We woke Joe's folks to tell them we were leaving for the hospital and ask that they watch over Eric and Stephanie while we were gone. Helen, God bless her, asked if there was anything she could do to help. I said, "Yes! You go! I'm not ready for this!" She laughed about that for years.
The date was March 24th...and it was snowing. The hospital was 45 minutes away. It was gettin close to midnight as we drove through the dark, but I was hanging on by my fingernails. Contractions were very strong and very close together. I was pre-registered at the hospital, thanks to our LaMaze class, but I still had to sign some papers because it appeared that my baby would be premature. I was taken up to a hospital room while Joe was detained elsewhere. When the nurse in charge checked me, it was determined that I was ready to deliver! I heard the nurse say, "When Mr. McNary gets here, get him suited up." The nurse offhandedly said to me, when I complained about not being ready, "It's always the ones who aren't ready who go the fastest!"

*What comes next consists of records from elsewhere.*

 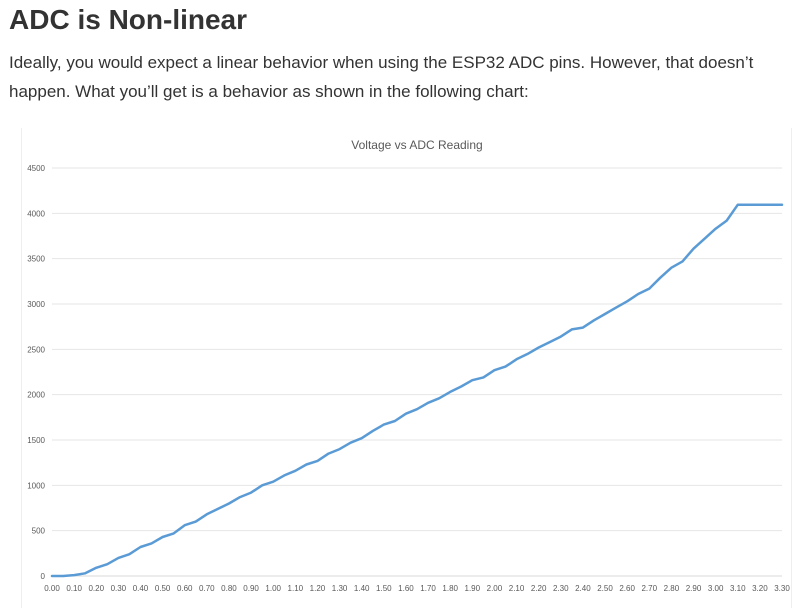 What do you see at coordinates (36, 396) in the screenshot?
I see `y-tick-label: 2000` at bounding box center [36, 396].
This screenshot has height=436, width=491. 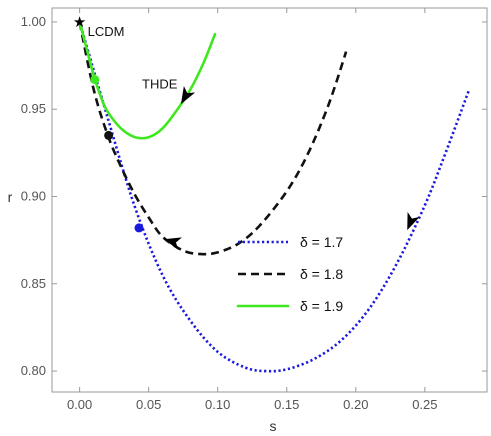 I want to click on x-tick-label: 0.25, so click(x=424, y=404).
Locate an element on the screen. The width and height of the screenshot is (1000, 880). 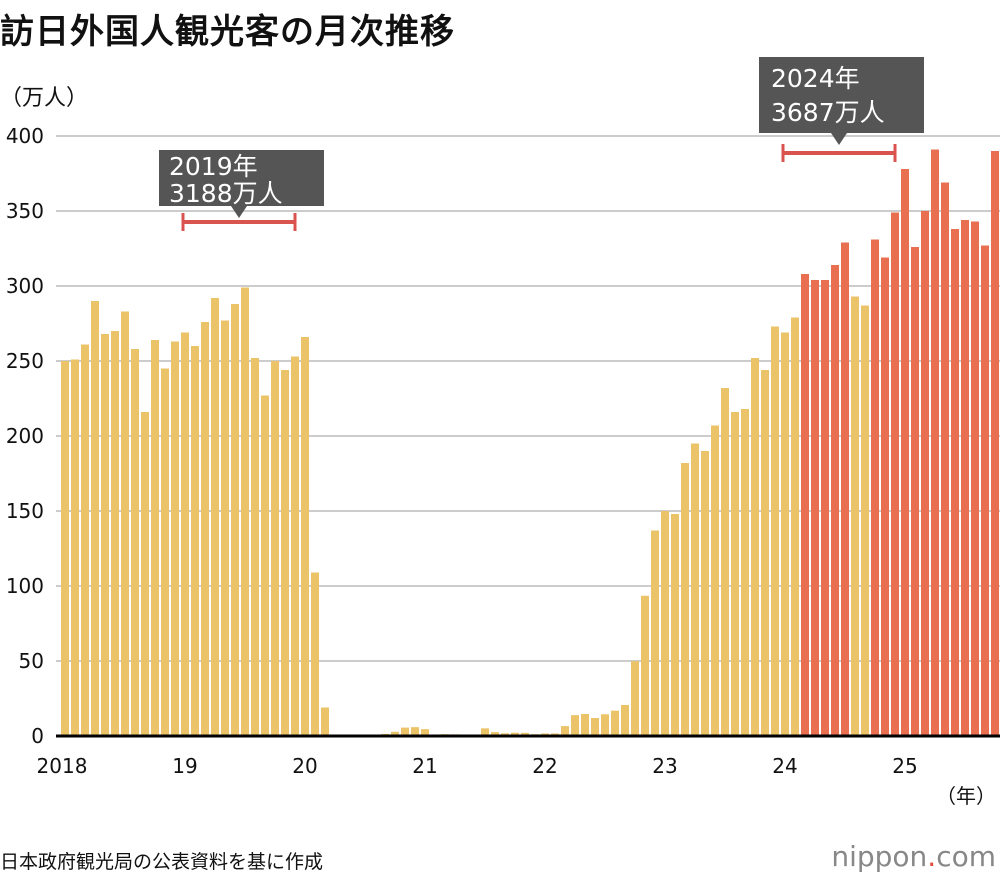
annotation-year: 2019年 is located at coordinates (214, 166).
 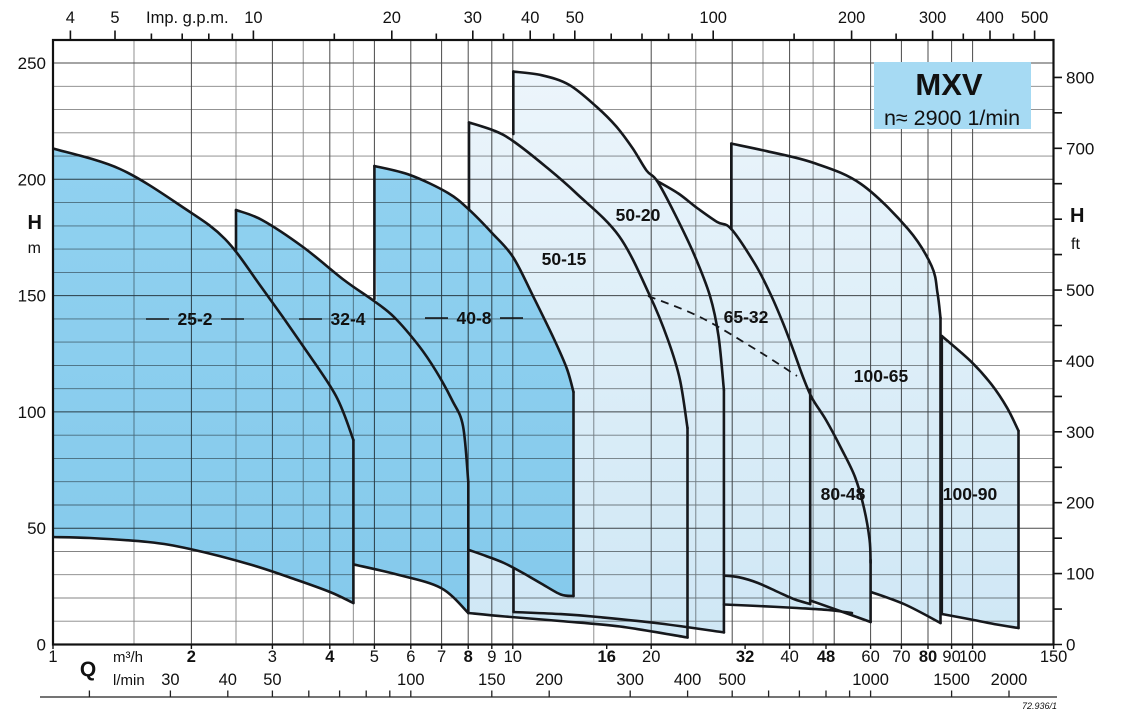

I was taken to delivery and told to push when I felt the urge. I never felt the urge! With each contraction, I was told to push, and in between contractions, they poked and prodded me. It hurt! At one point, I sucked up instead of bore down. The nurse yelled at me. "Get in control, young lady!" The joke was on her. I was in complete control! I pushed and pushed and pushed, and nothing happened. Finally, the doctor decided to use forcepts to deliver my child. (Just another painful deal.) I heard him say, "Well, here's a hand." Apparently, my child had her head tilted the wrong way for an easy delivery, and one of her hands was in the birth canal.
Although Joe and I had never talked about it, I wasn't averse to having pain meds to relieve delivery pain. Unfortunately, I was too far into labor when I got to the hospital to be offered pain-relieving drugs. Unwittingly, I gave birth without anesthesia. I felt every contraction and every stitch. Suddenly, we had a girl baby! I was totally elated that I had survived childbirth!
Our baby arrived a month ahead of time, yet she weighed 6 pounds, 11 ounces. A keeper! When I went to the recovery room, my legs wouldn't stop shaking. No one told me to expect that.. Then Joe and I had the task of naming our child. Since she was a month early, we hadn't settled on names yet, but the nurse was bugging us for a name. We quickly decided on Megan Elizabeth. Megan Elizabeth McNary seemed so fitting. (Had she been a boy, I'm not sure we could have agreed on a name so readily.)
When I was finally taken to a room, I was so elated that I couldn't sleep! I sent Joe home. He got there in the early hours of the morning, in time to make a pot of cofffee and be there when everyone woke up. Stephanie asked where I was. Joe told her that I was in the hospital and had delivered her sister. She apparently didn't believe him and searched all over the house looking for me!
In the meantime, the hospital nurse delivered my child to me. As she held Megan, she said, "This is a pretty baby. I have seen a lot of babies in this hospital, so I know a pretty baby when I see one...and this is a pretty baby!" I agreed! Megan Elizabeth McNary, born at Ingalls Memorial Hospital in Harvey, IL, on March 25, 1979, became the love of my life. That love has only been usurped by the birth of my grandchildren.
Joe and I did not survive as a couple, but my memories of my daughter's birth will never leave me. Her 33rd birthday approaches. I love you, Megan!